Trenes más largos en la línea de ancho estándar que conecta España y Francia

Clementine Suraud Kiffer,

Trenes más largos en la línea de ancho estándar que conecta España y Francia


En diciembre de 2010, se inauguró temporalmente la línea de ancho estándar europeo que conecta España y Francia. En 2013 comenzó a operar de manera completa. La línea ha tenido un uso menor del esperado en estos 15 años, tanto para mercancías como para pasajeros, debido a diversas circunstancias.

Uno de los principales desafíos ha sido el alto coste de producción de los servicios, más elevado que en trenes de ancho ibérico. También que existen pocas terminales conectadas en España, actualmente solo las del entorno del puerto de Barcelona; y que la competencia, en medios de tracción, ha sido menor de la esperada.  Además, que el tramo Perpiñán-Montpellier no sea de alta velocidad, ha limitado el desarrollo de servicios de alta velocidad para pasajeros.

Sin embargo, en los dos últimos años ha habido bastantes buenas noticias en relación con este tramo fundamental del Corredor Mediterráneo: la apertura de la línea por la noche los fines de semana, la decisión del explotador del túnel de Le Perthus de reducir en un 90% el peaje y la aparición de dos nuevos operadores con máquinas capaces de circular por la línea, Captrain y el grupo alemán DB.

Otra gran noticia de los últimos años ha sido la posibilidad de que una misma locomotora circule de origen a final, lo cual mejora mucho la competitividad de los servicios y reduce los costes. Finalmente, es motivo de honda satisfacción del sector que se estén consolidando trenes en ancho estándar muy largos, de hasta 700 metros de longitud, principalmente para el sector del automóvil. Estos trenes circulan entre el puerto de Barcelona y Alemania y otros destinos centro europeos, transportando coches tanto en sentido sur-norte como norte-sur. Se trata de vehículos que llegan al puerto de Barcelona para su distribución en España o posterior embarque para terceros países. O viceversa, coches en importación que llegan al puerto de Barcelona o producidos en fábricas españolas que se trasladan hasta terminales en Barcelona y se suben a trenes hacia Europa.

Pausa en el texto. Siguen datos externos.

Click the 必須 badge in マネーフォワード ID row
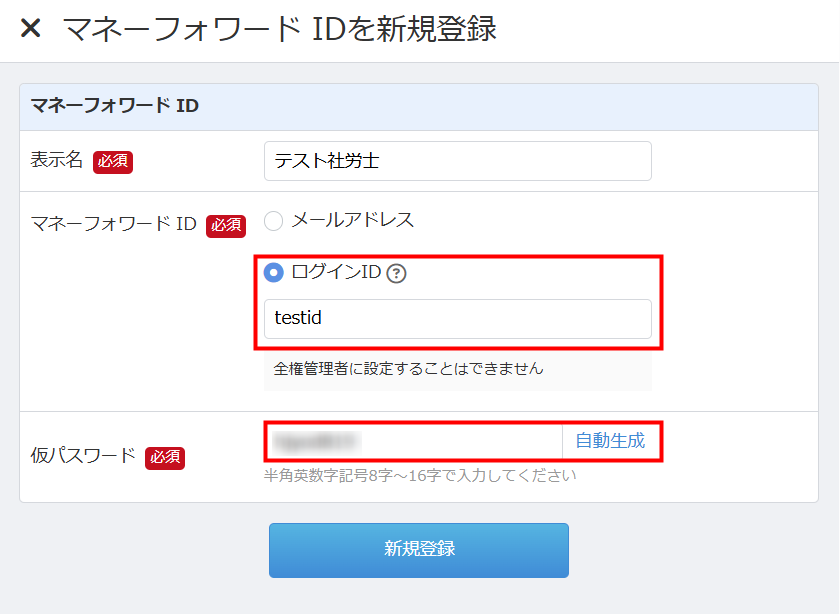[226, 226]
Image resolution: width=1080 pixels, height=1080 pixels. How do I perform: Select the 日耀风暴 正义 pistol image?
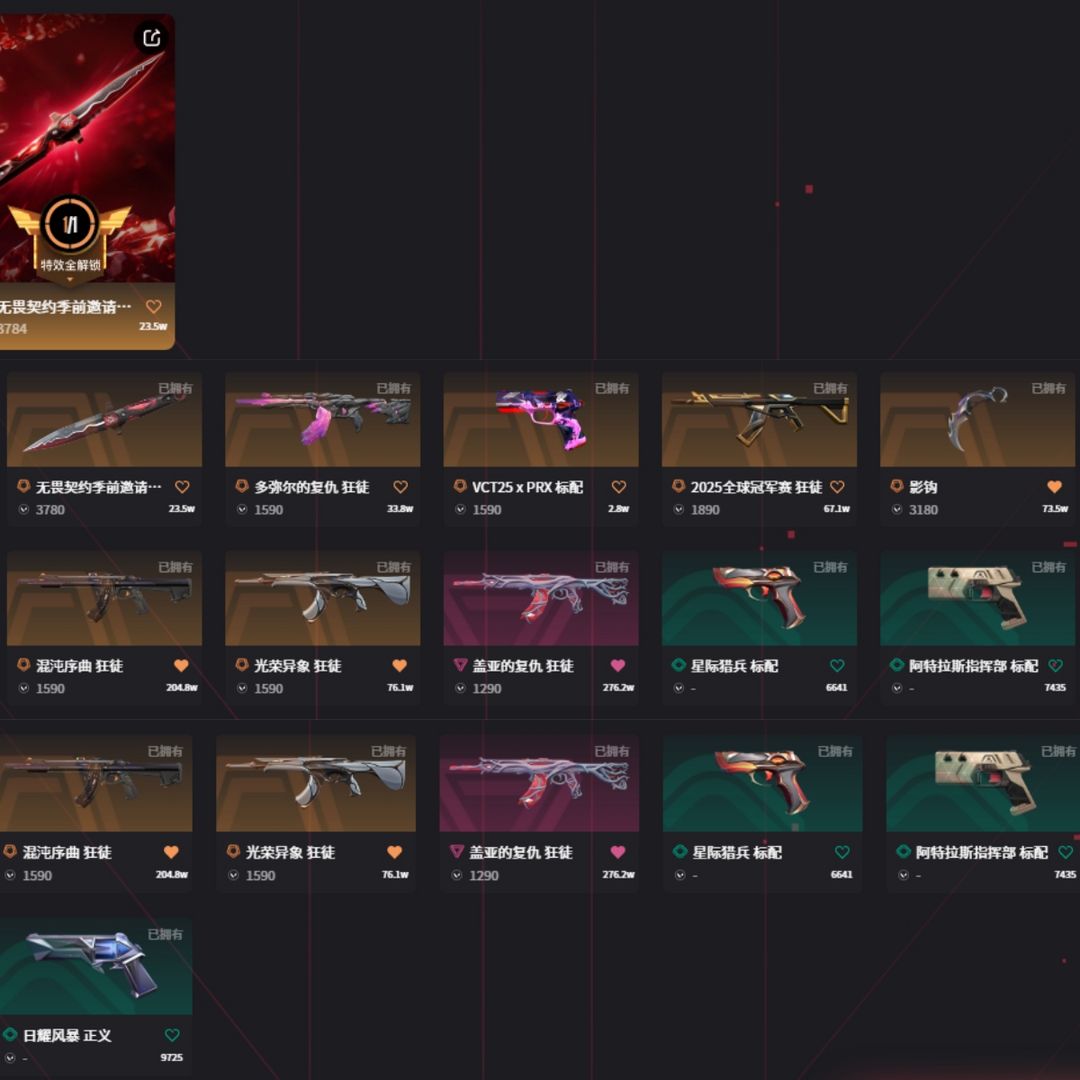click(96, 966)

Estos trenes de 700 metros permiten generar economías de escala y reducir significativamente el coste por coche transportado. Esto está impulsando nuevos servicios que aprovechan la línea. De hecho, el número de servicios de coches es bastante comparable, aunque todavía inferior, al de trenes intermodales que circulan por la línea.

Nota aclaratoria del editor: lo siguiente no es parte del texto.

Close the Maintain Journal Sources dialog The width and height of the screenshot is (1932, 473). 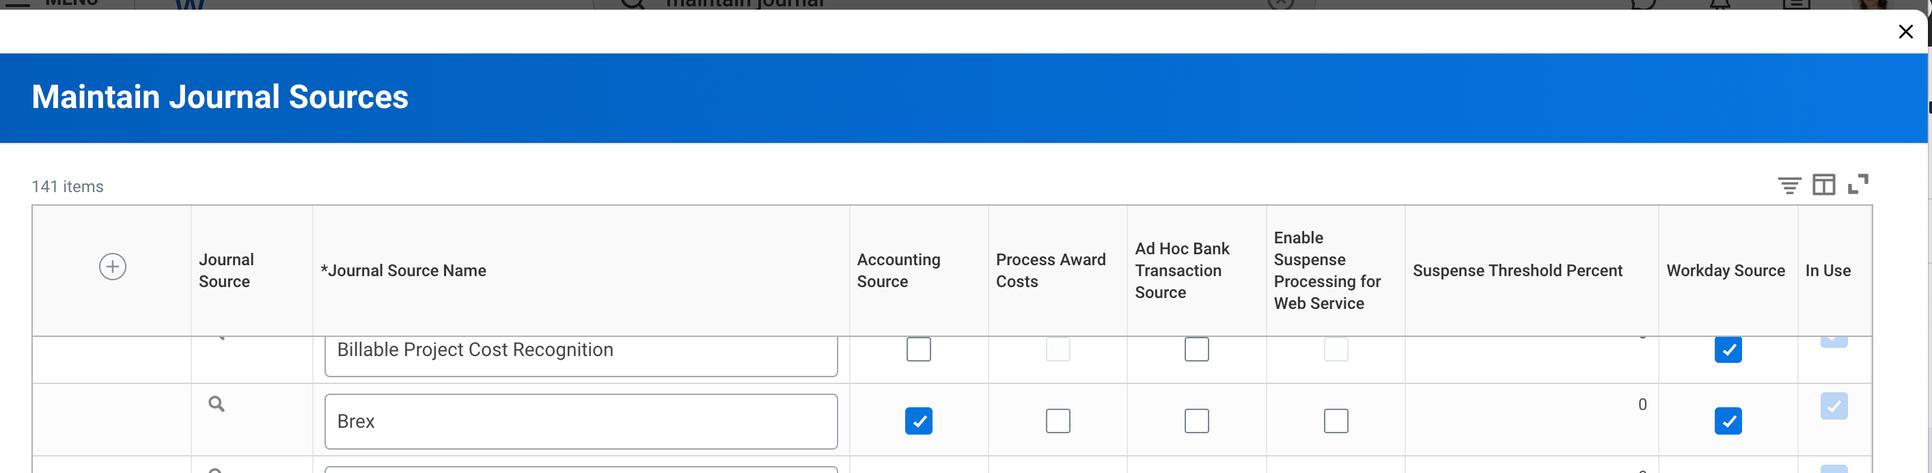(x=1905, y=32)
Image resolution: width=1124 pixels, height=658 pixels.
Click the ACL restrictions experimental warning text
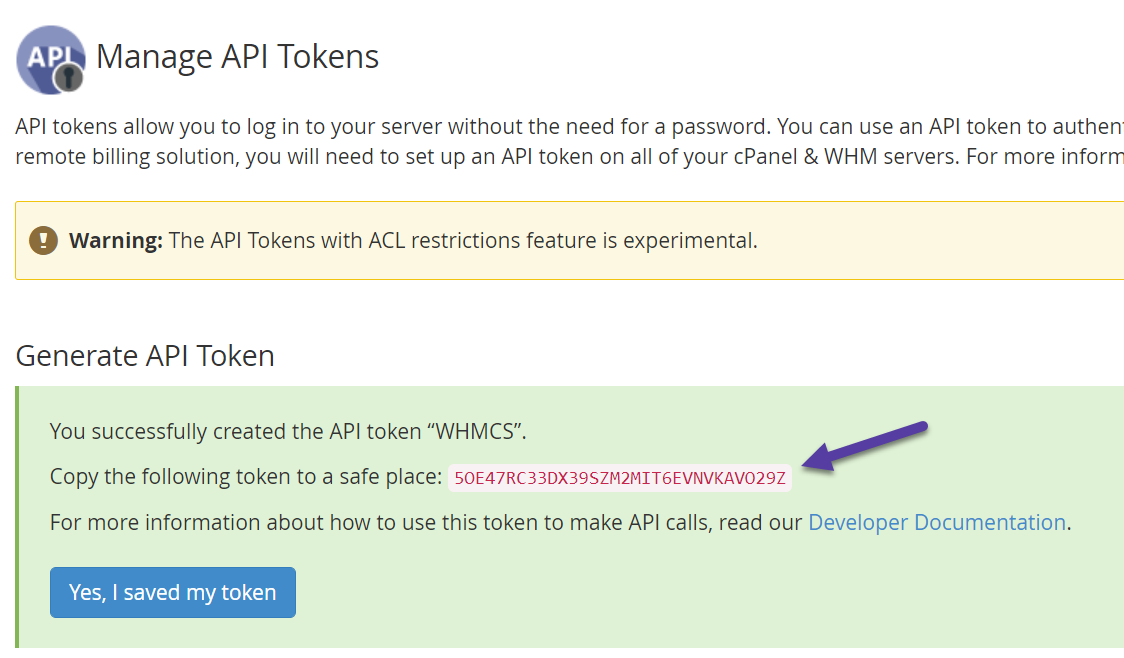point(462,241)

Además, para los tráficos ferroportuarios, menos pesados en general que los continentales, también se han consolidado servicios con trenes largos de hasta 650 metros, en relaciones como Barcelona-Toulouse y Barcelona -Lyon.

Por lo tanto, pese a las dificultades y limitaciones que ofrece la línea para el transporte de mercancías, las noticias de los últimos años son positivas. Se espera que la inminente conexión en ancho estándar de La Llagosta y Martorell generen nuevos servicios ferroviarios en la línea para tráficos de automoción e intermodales no muy pesados.